## [To do]
What's needed is an exact retyping of the lines from the start of the listing up to and including the line with "You are a computer-use", minus any pictures.

## [Data in this exercise]
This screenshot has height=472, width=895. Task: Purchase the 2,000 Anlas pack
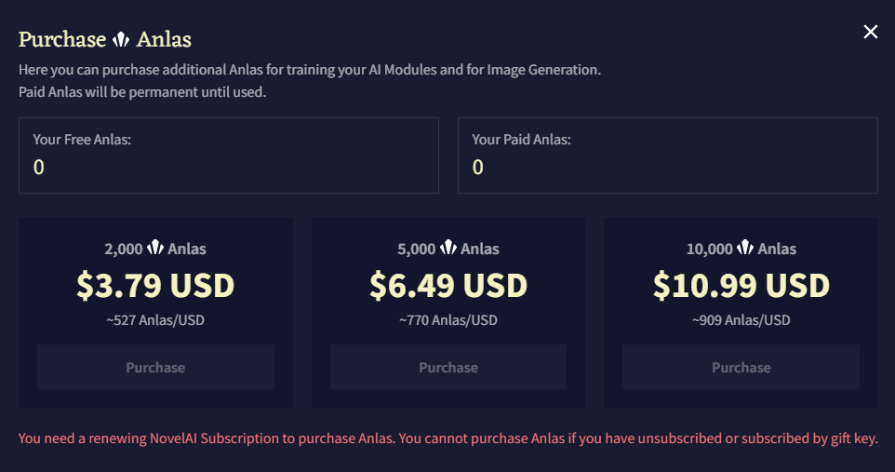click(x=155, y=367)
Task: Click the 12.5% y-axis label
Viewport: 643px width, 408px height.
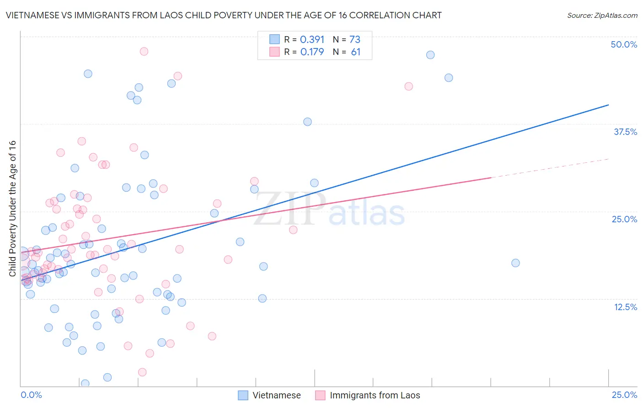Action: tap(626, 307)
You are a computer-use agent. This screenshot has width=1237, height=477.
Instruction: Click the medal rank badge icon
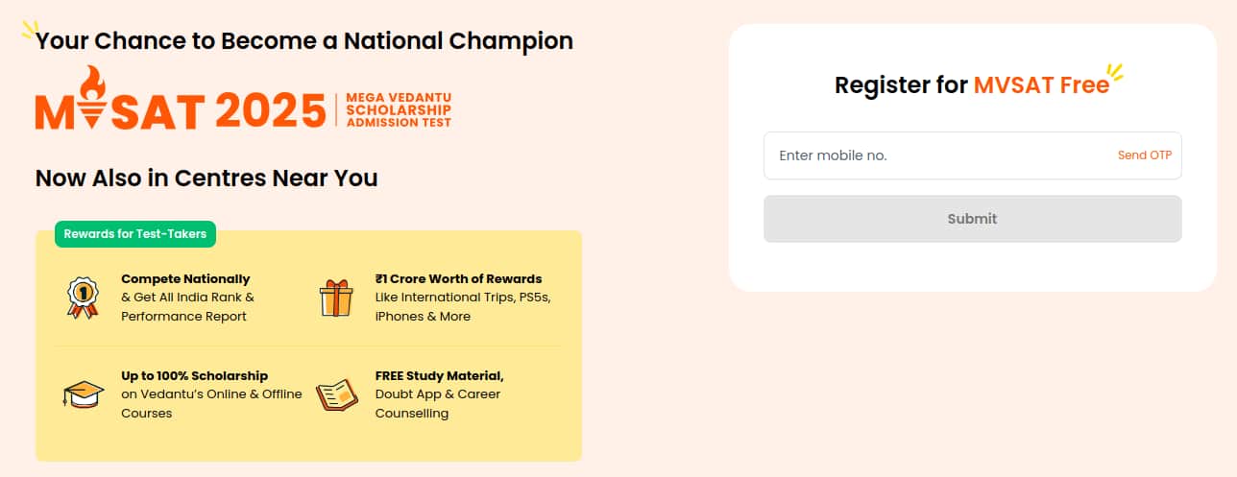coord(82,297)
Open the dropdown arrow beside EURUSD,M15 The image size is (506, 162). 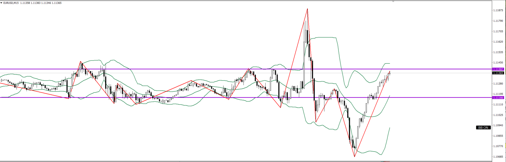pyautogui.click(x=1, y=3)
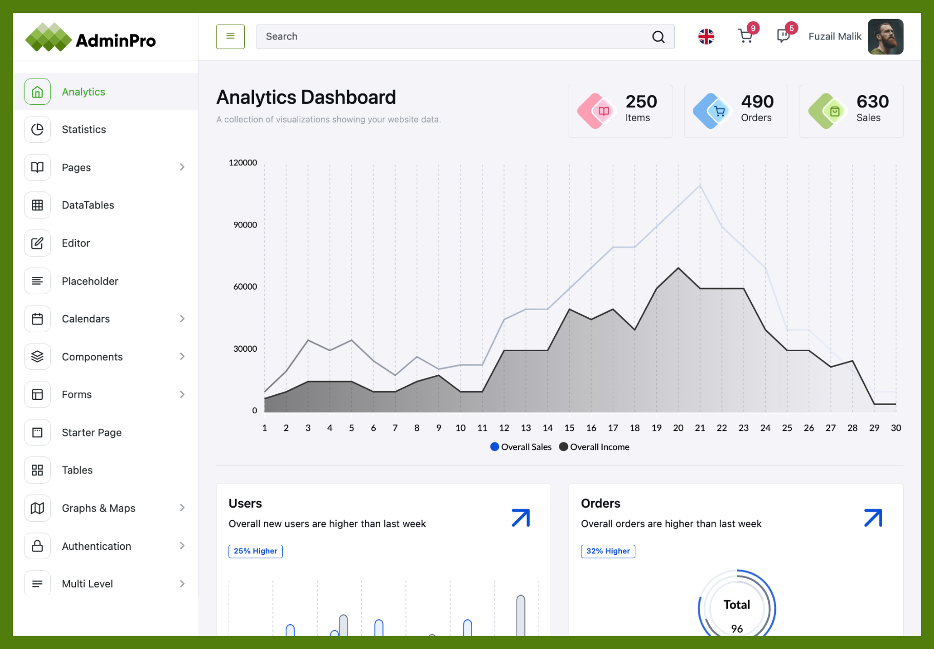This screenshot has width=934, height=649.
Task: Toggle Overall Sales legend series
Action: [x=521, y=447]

## [Response]
This screenshot has height=472, width=895. Task: Purchase the 2,000 Anlas pack
click(x=155, y=367)
Task: Click the 12.5% y-axis label
Viewport: 643px width, 408px height.
Action: tap(626, 307)
You are a computer-use agent. This screenshot has width=1237, height=477.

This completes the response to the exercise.